In today’s data-driven world, quick and reliable access to data is key to making informed decisions. That's why more companies are turning to tools like Elasticsearch and AWS OpenSearch to power their search and analytics capabilities. These tools make it easy to deploy, operate and scale search systems in the cloud, enabling use cases like log analysis, application monitoring and website search.

How Payment Data Store (PDS) leverages Elasticsearch and AWS OpenSearch

At J.P. Morgan Payments, we combine Treasury Services, Trade & Working Capital, and Merchant Services capabilities to help clients pay customers or employees, in different currencies, around the world. We process nearly US$10 trillion payments daily, operating in over 160 countries and over 120 currencies, and are ranked #1 in USD payments volume.¹

As part of the Payment Data Store (PDS), the central warehouse of all payments data within J.P. Morgan Payments, we are responsible for securely processing, storing and facilitating the retrieval of payments data for real-time analytics and business insights. As the system of record (SOR) for payments data, one of the key functionalities for PDS is to ensure high availability and accuracy of data to enable informed business decisions, as well as to facilitate accurate Operational, Compliance and Regulatory (OCR) reporting. Inaccurate data reporting can have disastrous consequences such as financial losses, reputational damage or compliance issues.

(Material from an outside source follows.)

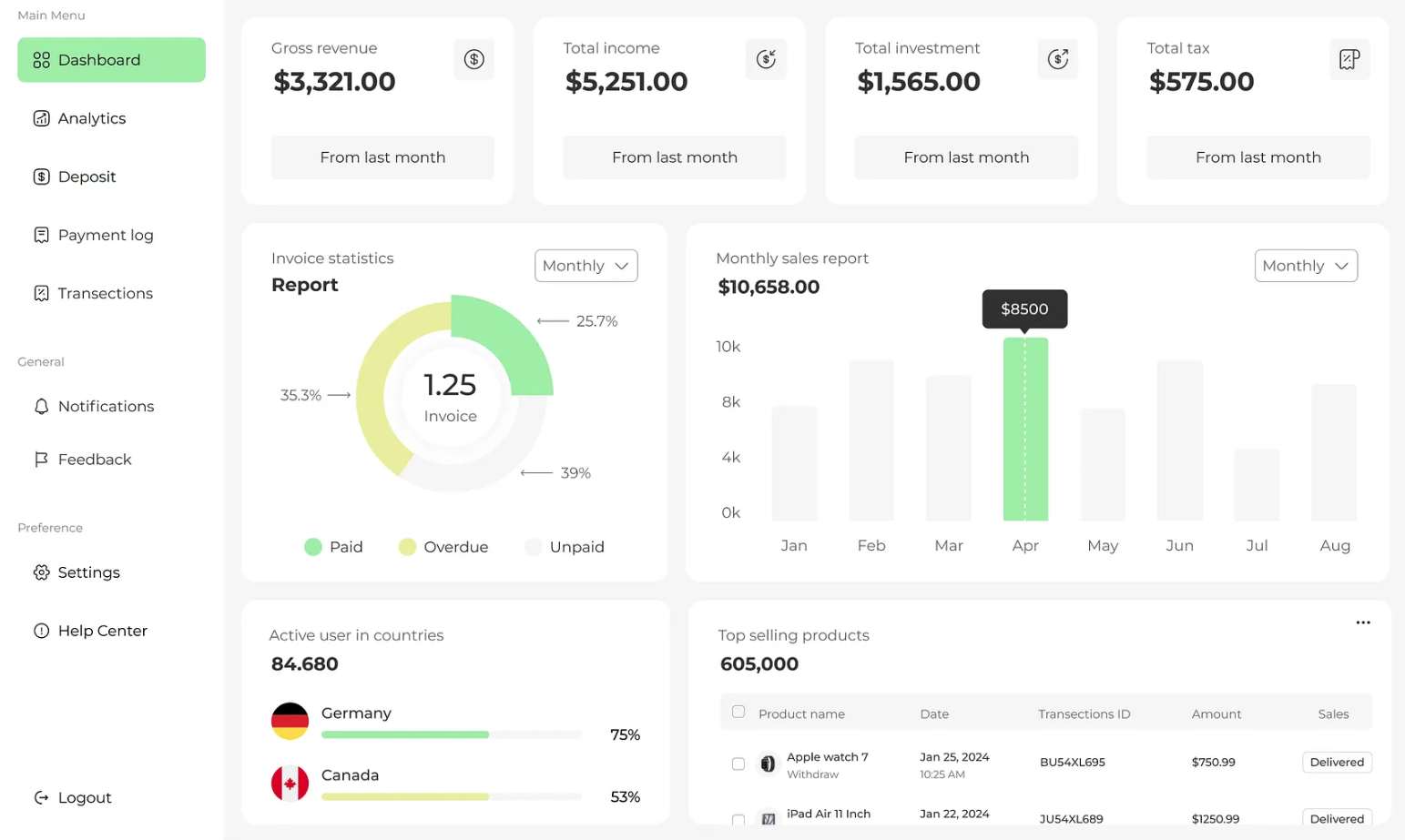Open the Invoice statistics Monthly dropdown

585,266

To enable our internal users to have quick access to our payments data and to facilitate OCR reporting, we make use of AWS OpenSearch as the primary document store across the core Payments organization, leveraging its ability to handle large-scale, real-time data processing with low-latency search, which at our scale are crucial capabilities to ensure operational accuracy and performance. More and more organizations are looking for solutions that can make observability fast, cost-effective and easily accessible. This is where AWS OpenSearch fits the bill. AWS OpenSearch is an open-source search and analytics engine, which makes it easy to deploy, operate and scale AWS OpenSearch clusters in the AWS Cloud, allowing you to run use cases such as log analytics, real-time application monitoring and clickstream analysis.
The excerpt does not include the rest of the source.